Direktur Tindak Pidana Tertentu (Dirtipidter) Bareskrim Polri Brigjen Pol Moh. Irhamni mengatakan, para tersangka diduga membakar lahan sebagai bagian dari persiapan membuka kebun sawit.
Menurutnya, metode tersebut digunakan karena pembukaan lahan dengan cara membakar dinilai dapat menekan biaya operasional berkebun.
“Rata-rata modus operandi pada sembilan Polda tersebut, sebagian besar digunakan oleh para tersangka adalah membuka lahan dengan cara sengaja membakar agar biaya operasional kegiatan berkebun menjadi murah atau ekonomis,” kata Irhamni, Minggu (23/8/2026).
Bibit Sawit Jadi Barang Bukti
Dugaan motif pembukaan lahan untuk perkebunan sawit juga diperkuat dengan barang bukti yang ditemukan penyidik.
Salah satunya berupa bibit sawit yang disita dalam penanganan perkara karhutla.
“Dari barang bukti-barang bukti yang dilakukan penyitaan oleh penyelidik dan penyidik ini sangat jelas tentunya motif pembakaran tersebut adalah pembukaan lahan,” ujarnya.
Irhamni menjelaskan, pembakaran dilakukan ketika kondisi cuaca panas sehingga lahan dinilai lebih mudah terbakar.
Setelah lahan terbuka, area tersebut kemudian dipersiapkan untuk kegiatan perkebunan saat musim hujan.
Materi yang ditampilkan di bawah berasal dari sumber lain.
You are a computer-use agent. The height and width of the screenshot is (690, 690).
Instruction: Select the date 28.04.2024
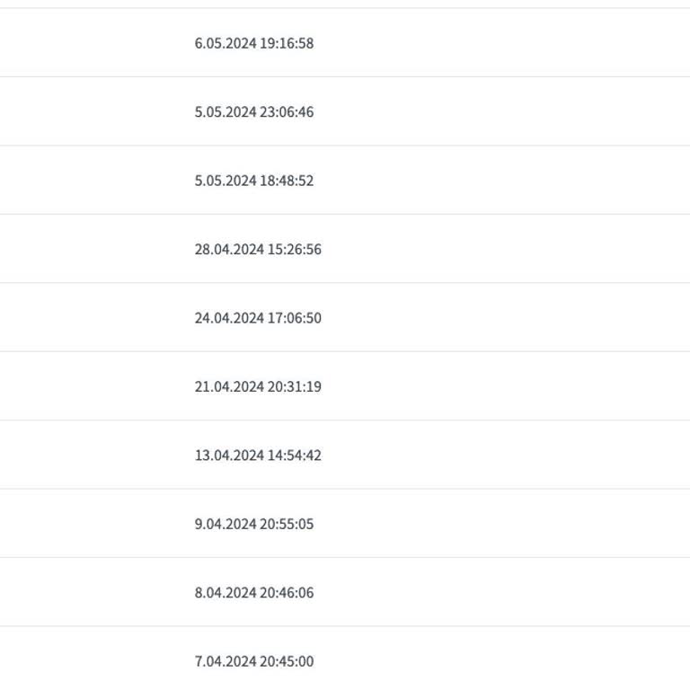point(229,249)
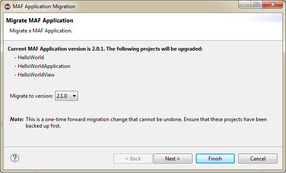Go to the Next wizard page
Viewport: 286px width, 173px height.
point(173,158)

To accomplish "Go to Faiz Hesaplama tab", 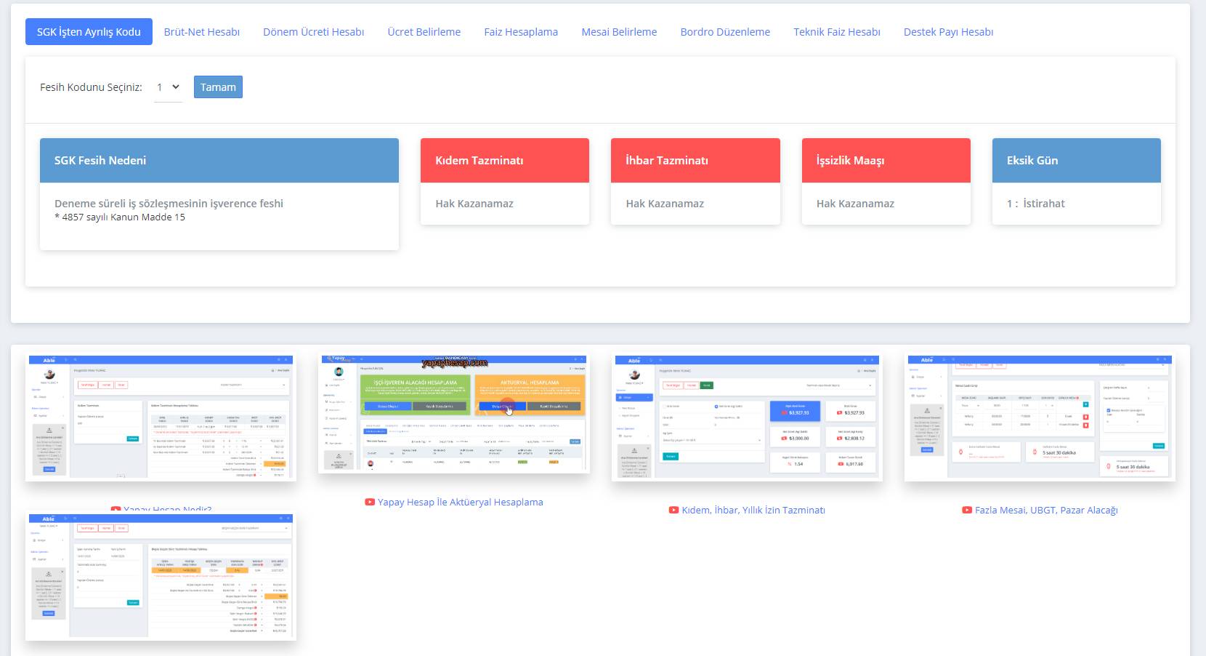I will point(521,32).
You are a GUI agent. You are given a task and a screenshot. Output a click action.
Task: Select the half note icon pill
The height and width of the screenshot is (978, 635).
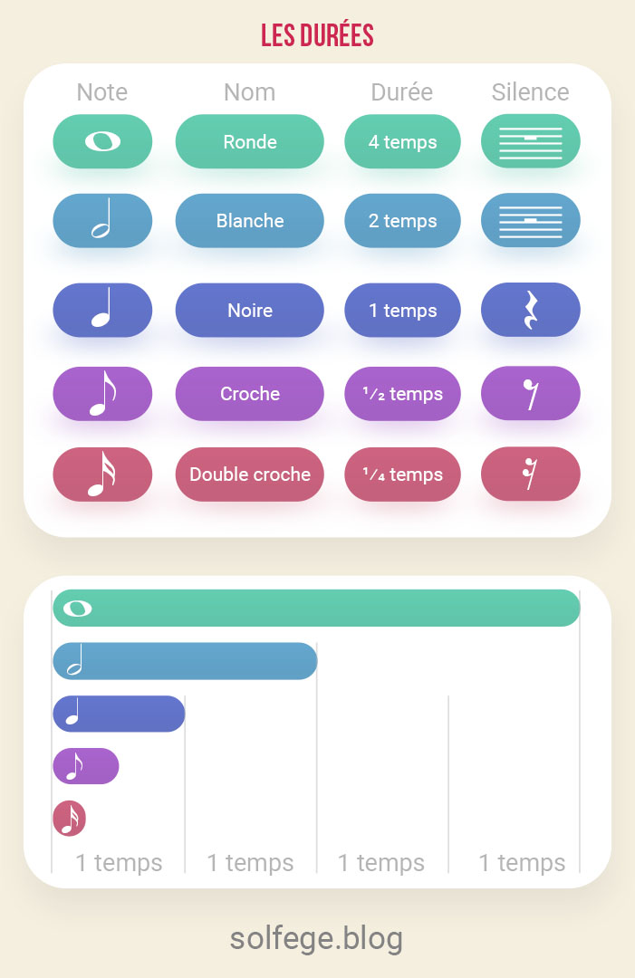click(102, 221)
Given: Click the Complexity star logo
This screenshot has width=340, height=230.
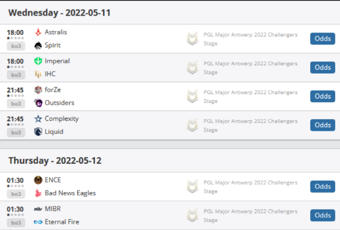Looking at the screenshot, I should click(x=38, y=118).
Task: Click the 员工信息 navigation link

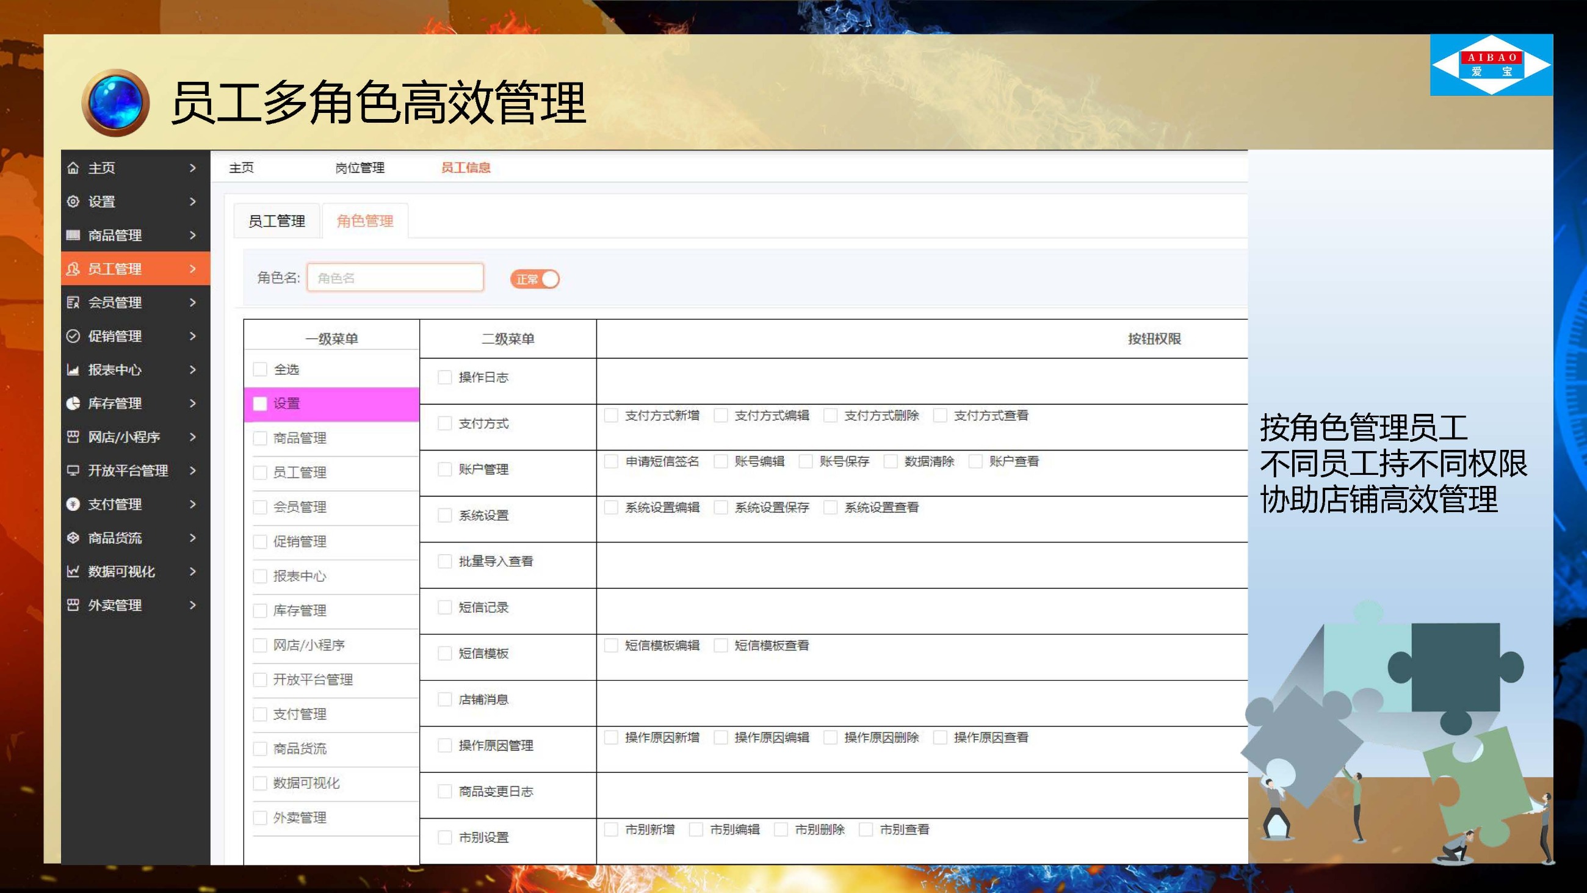Action: pos(465,168)
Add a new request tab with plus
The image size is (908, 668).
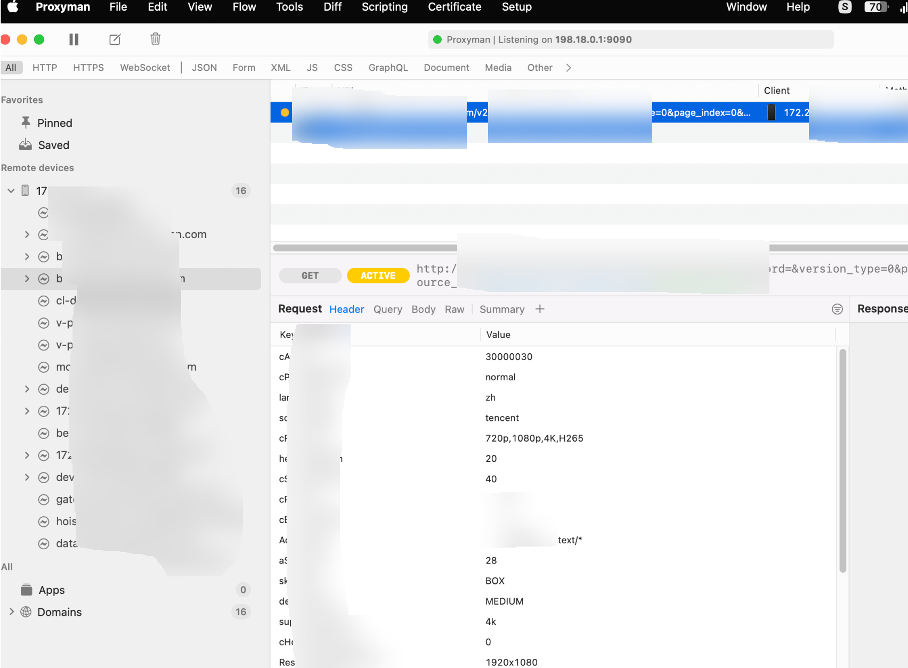540,309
“Rekan-rekan tahu ini adalah musim panas sangat mudah untuk melakukan pembakaran dan melakukan penanaman perkebunan sawit pada masa musim hujan nantinya,” katanya.
72 Orang Jadi Tersangka
Dalam pengusutan kasus karhutla, Polri telah menerbitkan 89 laporan polisi yang tersebar di sembilan kepolisian daerah (Polda).
Dari penanganan perkara tersebut, sebanyak 72 orang telah ditetapkan sebagai tersangka perorangan.
“Kesembilan Polda ini telah melaksanakan kegiatan proses penyelidikan dan penyidikan dengan jumlah tersangka kurang lebih yang sudah ditetapkan adalah 72 orang tersangka perorangan,” kata Irhamni.
Sembilan Polda yang menangani perkara tersebut yakni Polda Riau, Polda Kalimantan Barat, Polda Sumatera Selatan, Polda Jambi, Polda Kalimantan Tengah, Polda Kalimantan Selatan, Polda Kalimantan Timur, Polda Aceh, dan Polda Kalimantan Utara.
Korek Api hingga Senso Disita
Dalam proses penyidikan, polisi turut menyita berbagai barang bukti yang diduga berkaitan dengan pembakaran dan pembukaan lahan.
Barang bukti tersebut antara lain 35 korek api, bahan bakar minyak (BBM) jenis solar, Pertalite dan minyak tanah.
Selain itu, penyidik menyita 21 parang, dua kapak, satu cangkul, 39 batang kayu bekas terbakar, dua unit senso, 13 plastik bekas polybag, serta enam batang bibit sawit.
Berbagai barang bukti tersebut menjadi bagian dari penyidikan untuk mengungkap modus dan motif pembakaran lahan yang dilakukan para tersangka.
Terancam Berbagai Pasal Pidana
Atas dugaan perbuatannya, para tersangka dijerat dengan sejumlah ketentuan pidana.
Pasal yang diterapkan berasal dari Undang-Undang Kehutanan, Undang-Undang Perkebunan, Undang-Undang Perlindungan dan Pengelolaan Lingkungan Hidup, hingga Kitab Undang-Undang Hukum Pidana (KUHP).
Polri masih melakukan proses penyelidikan dan penyidikan terhadap perkara karhutla yang tersebar di sembilan wilayah tersebut.